A Comparison of Three Measurement Models for the Wheel-mounted MEMS IMU-based Dead Reckoning System

TL;DR

This paper compares three measurement models for a wheel-mounted MEMS IMU-based dead reckoning system, demonstrating their effectiveness and robustness in land vehicle navigation with less than 2% drift.

Contribution

It introduces and evaluates three measurement models for Wheel-IMU dead reckoning, highlighting the displacement increment model's robustness to lever arm errors.

Findings

All models achieve less than 2% position drift.

Displacement increment model is less sensitive to lever arm errors.

Theoretical and field tests confirm the models' feasibility.

Abstract

A self-contained autonomous dead reckoning (DR) system is desired to complement the Global Navigation Satellite System (GNSS) for land vehicles, for which odometer-aided inertial navigation system (ODO/INS) is a classical solution.
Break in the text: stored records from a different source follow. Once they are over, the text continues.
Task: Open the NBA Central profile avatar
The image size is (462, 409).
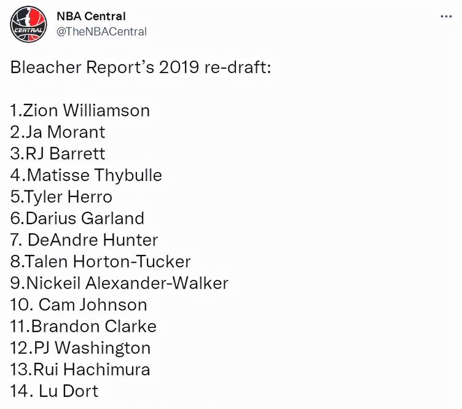Action: (x=28, y=24)

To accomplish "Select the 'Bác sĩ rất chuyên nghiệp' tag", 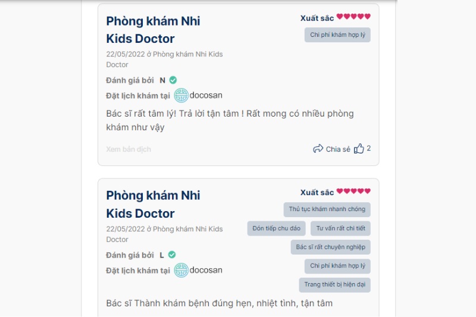I will pyautogui.click(x=331, y=247).
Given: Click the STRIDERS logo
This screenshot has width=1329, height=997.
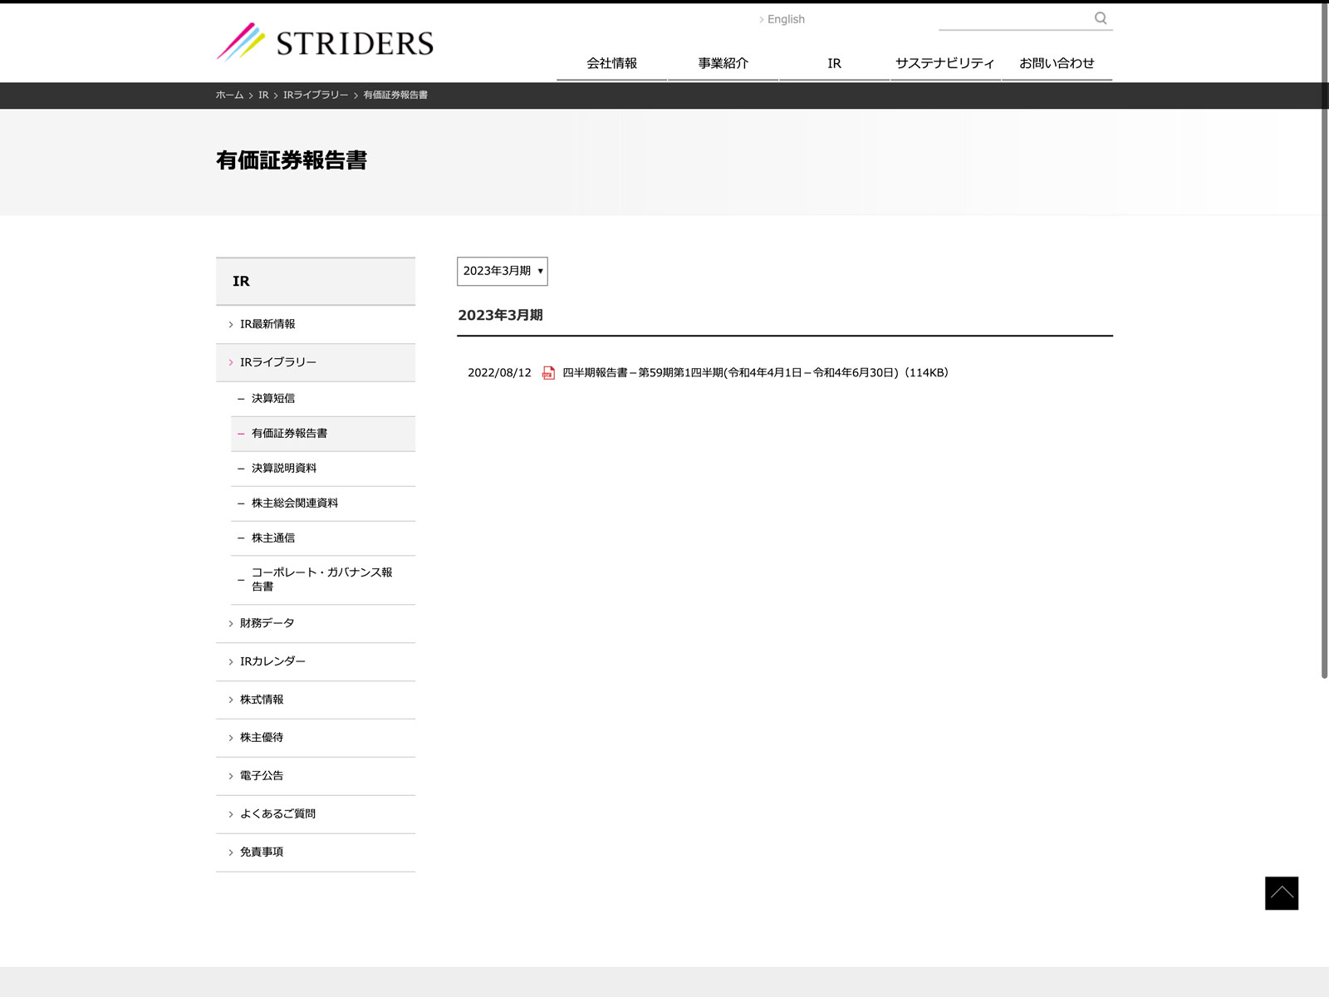Looking at the screenshot, I should 325,42.
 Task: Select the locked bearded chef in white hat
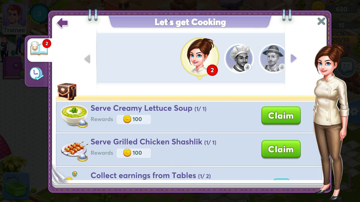pyautogui.click(x=239, y=58)
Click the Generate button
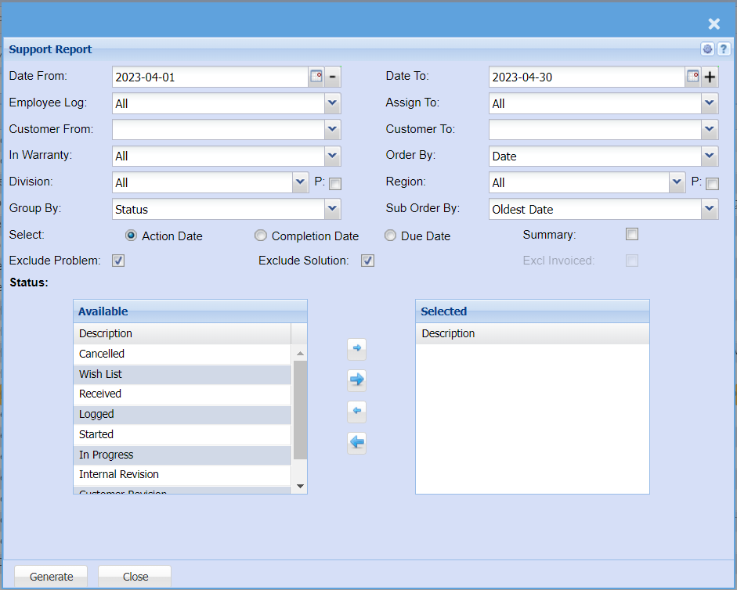 coord(51,577)
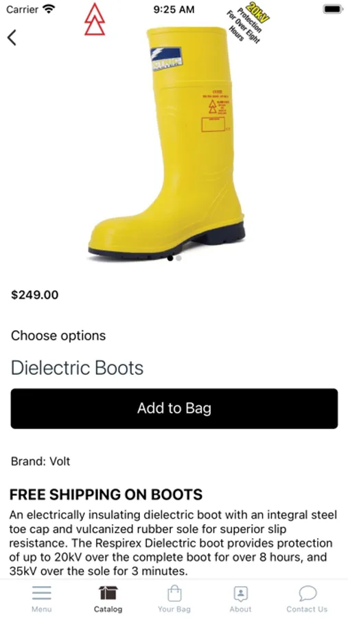Tap the Contact Us chat bubble icon
Screen dimensions: 348x619
pyautogui.click(x=308, y=593)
In this study, we use a wheel-mounted MEMS IMU (Wheel-IMU) to substitute the odometer, and further, investigate three types of measurement models, including the velocity measurement, displacement increment measurement, and contact point zero-velocity measurement, in the Wheel-IMU based DR system. The measurement produced by the Wheel-IMU along with the non-holonomic constraint (NHC) are fused with INS through an error-state extended Kalman filter (EKF). Theoretical discussion and field tests illustrate the feasibility and equivalence of the three measurements in terms of the overall DR performance. The maximum horizontal position drifts are all less than 2% of the total travelled distance. Additionally, the displacement increment measurement model is less sensitive to the lever arm error between the Wheel-IMU and the wheel center.